Do lado de fora, ouviu-se a voz da criada principal:

— O que houve?

— Nada, irmã. Derrubei um copo, amanhã eu limpo.

— Isso não pode ser! E se o jovem mestre se cortar?

— Eu disse que limpo amanhã!

Ao ouvir o pequeno mestre, geralmente tão gentil e doce, perder a paciência de forma tão rara, a criada calou-se e não insistiu.

Fan Xian voltou ao guarda-roupa, arrastou com dificuldade um edredom de inverno, rasgou o tecido em tiras com os dedos, torceu-as e amarrou firmemente o invasor inconsciente. Só então percebeu que suas costas estavam completamente encharcadas de suor.

Uma onda de medo tomou conta dele. Fosse na vida passada ou nesta, fora a primeira vez que tentara matar alguém. Embora não soubesse se o homem estava morto, sentia que fora arriscado demais; se o sujeito fosse um verdadeiro mestre de artes marciais, aquele golpe poderia ter custado a sua própria vida.

Ao tatear sob o lenço que cobria o rosto do invasor, percebeu que ele ainda respirava. Por algum motivo, um pensamento de eliminar o homem de vez surgiu em sua mente.

Logo em seguida, sentiu um calafrio ao perceber que, após seu renascimento, sua personalidade parecia ter se tornado muito mais endurecida; ele não hesitara nem um pouco em desferir aquele golpe cruel.

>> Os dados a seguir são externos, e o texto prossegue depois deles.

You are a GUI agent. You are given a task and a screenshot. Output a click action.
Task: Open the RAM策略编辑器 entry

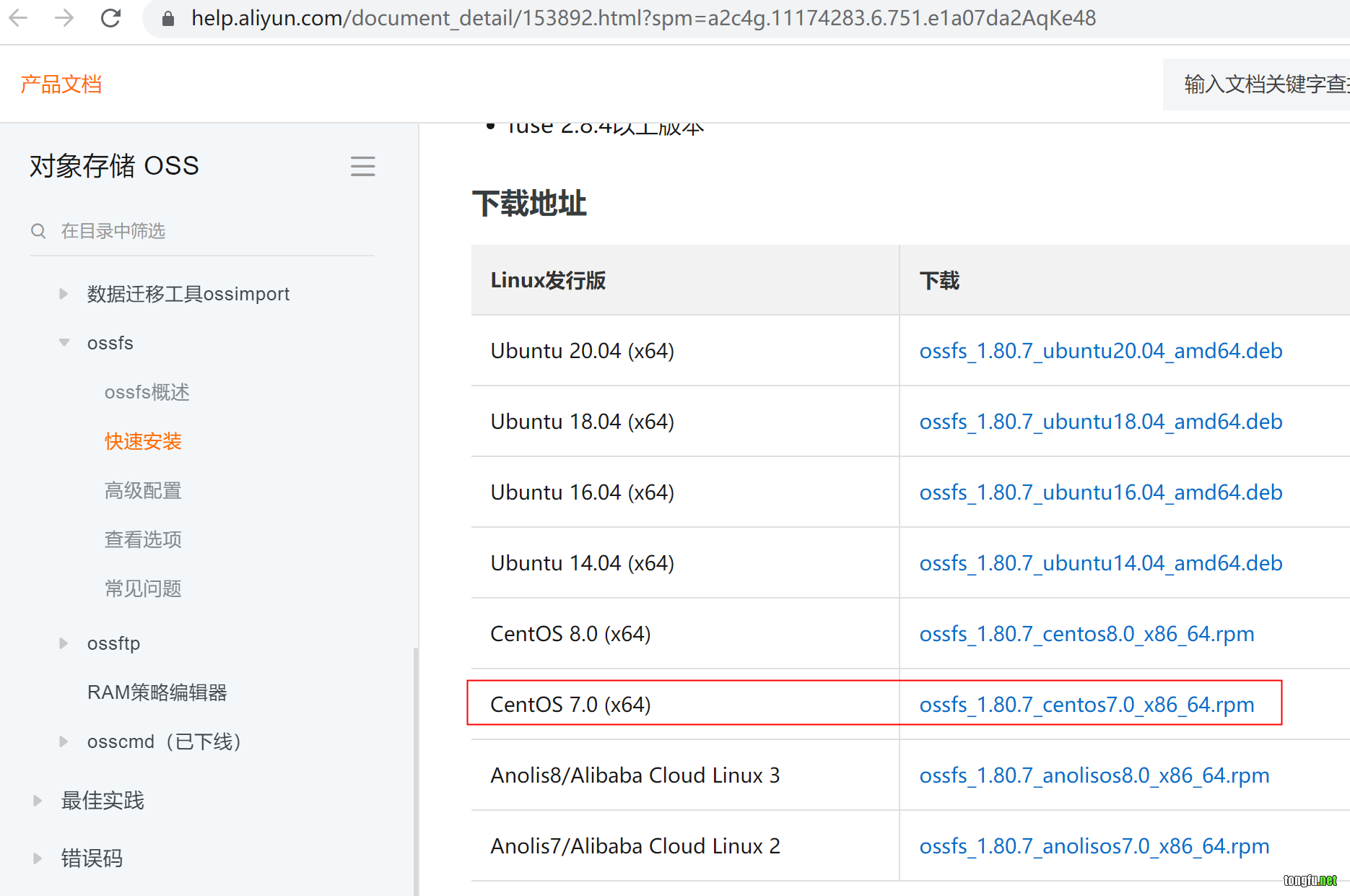click(157, 692)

Ele próprio não percebia, mas era porque, no coração daquela criança chamada Fan Xian, ele já era alguém que morrera uma vez. Esse renascimento era extremamente precioso, e ele não permitiria que ninguém ameaçasse sua vida.

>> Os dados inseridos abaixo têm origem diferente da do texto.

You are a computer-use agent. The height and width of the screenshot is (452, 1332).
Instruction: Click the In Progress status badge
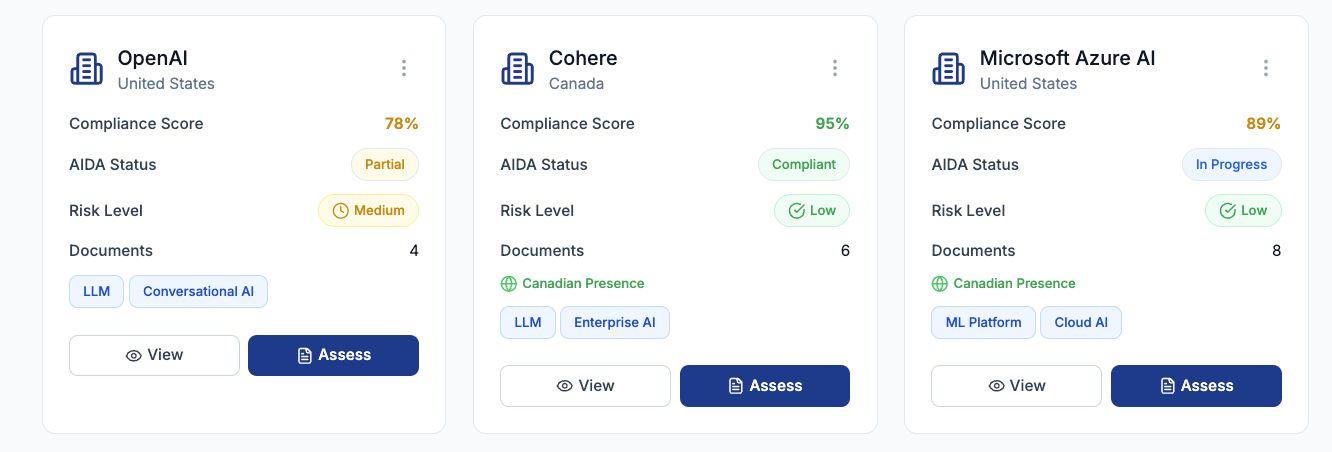tap(1231, 165)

Só quem já esteve embriagado conhece a intensidade do amor, e só quem já morreu conhece o peso da vida; o princípio era simples assim.

Segurando a pequena faca, ele hesitou repetidamente, mas não teve coragem de matar o invasor. De repente, lembrou-se de alguém. Um sorriso surgiu em seu rosto; ele abriu a porta silenciosamente, correu para o quintal, passou pelo buraco do cachorro e chegou à loja de variedades na esquina oposta à mansão do conde.

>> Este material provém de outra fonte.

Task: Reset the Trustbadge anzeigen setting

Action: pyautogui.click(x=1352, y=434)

— *Pá, pá, pá, pá...* — Ele bateu suavemente na porta da loja. O som era baixo e, na quietude da noite em Danzhou, não chegou longe.

Mas Fan Xian sabia que a pessoa lá dentro certamente ouviria. Embora o homem fingisse não conhecê-lo há quatro anos, na hora do aperto, era a única pessoa em quem Fan Xian podia confiar.

— Quem é?

De dentro da loja, veio uma voz extremamente plana, sem a menor flutuação de emoção.

Fan Xian pensou que aquele homem continuava exatamente como anos atrás, fora da capital: metódico em tudo o que fazia. Ele revirou os olhos e disse em voz baixa:

— Sou eu, Fan Xian.

Como esperado, a porta de madeira abriu-se sem ruído. O jovem cego estava parado ali como um fantasma, dando um susto em Fan Xian.

Fan Xian olhou para o homem que o trouxera ao porto de Danzhou, observando o rosto que parecia não ter mudado em nada nos últimos quatro anos, assim como a faixa preta sobre seus olhos. Sentiu uma ponta de curiosidade: será que esse homem não envelhecia?